Exercise brief = Beginning with the first line of the entries below, quote each line until you reach and include the line with "You are a GUI".

-- Material for this exercise follows --

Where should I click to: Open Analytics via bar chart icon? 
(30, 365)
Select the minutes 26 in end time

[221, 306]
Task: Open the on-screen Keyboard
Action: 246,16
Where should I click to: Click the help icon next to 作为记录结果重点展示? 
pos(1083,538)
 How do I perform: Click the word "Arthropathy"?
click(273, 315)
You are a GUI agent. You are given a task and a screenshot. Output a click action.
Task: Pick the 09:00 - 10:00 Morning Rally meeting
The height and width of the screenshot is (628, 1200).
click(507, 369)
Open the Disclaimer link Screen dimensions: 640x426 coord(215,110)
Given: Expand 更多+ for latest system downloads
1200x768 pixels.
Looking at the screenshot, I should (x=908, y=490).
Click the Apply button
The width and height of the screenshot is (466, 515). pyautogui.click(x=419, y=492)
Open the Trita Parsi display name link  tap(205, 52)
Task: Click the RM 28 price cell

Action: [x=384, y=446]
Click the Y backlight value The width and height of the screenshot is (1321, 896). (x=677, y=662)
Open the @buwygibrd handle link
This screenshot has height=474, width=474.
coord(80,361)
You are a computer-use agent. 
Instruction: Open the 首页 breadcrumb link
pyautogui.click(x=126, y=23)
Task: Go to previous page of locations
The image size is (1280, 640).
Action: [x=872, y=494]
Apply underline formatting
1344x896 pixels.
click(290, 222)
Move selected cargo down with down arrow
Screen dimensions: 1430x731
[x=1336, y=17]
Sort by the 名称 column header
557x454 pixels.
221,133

-- Material for this exercise concluded --

Solution =
Where should I click to: Open Analytics via bar chart icon? 
(30, 365)
Select the minutes 26 in end time

[221, 306]
Task: Open the on-screen Keyboard
Action: 246,16
Where should I click to: Click the help icon next to 作为记录结果重点展示? 
pos(1083,538)
 How do I perform: Click the word "Arthropathy"?
click(273, 315)
You are a GUI agent. You are given a task and a screenshot. Output a click action.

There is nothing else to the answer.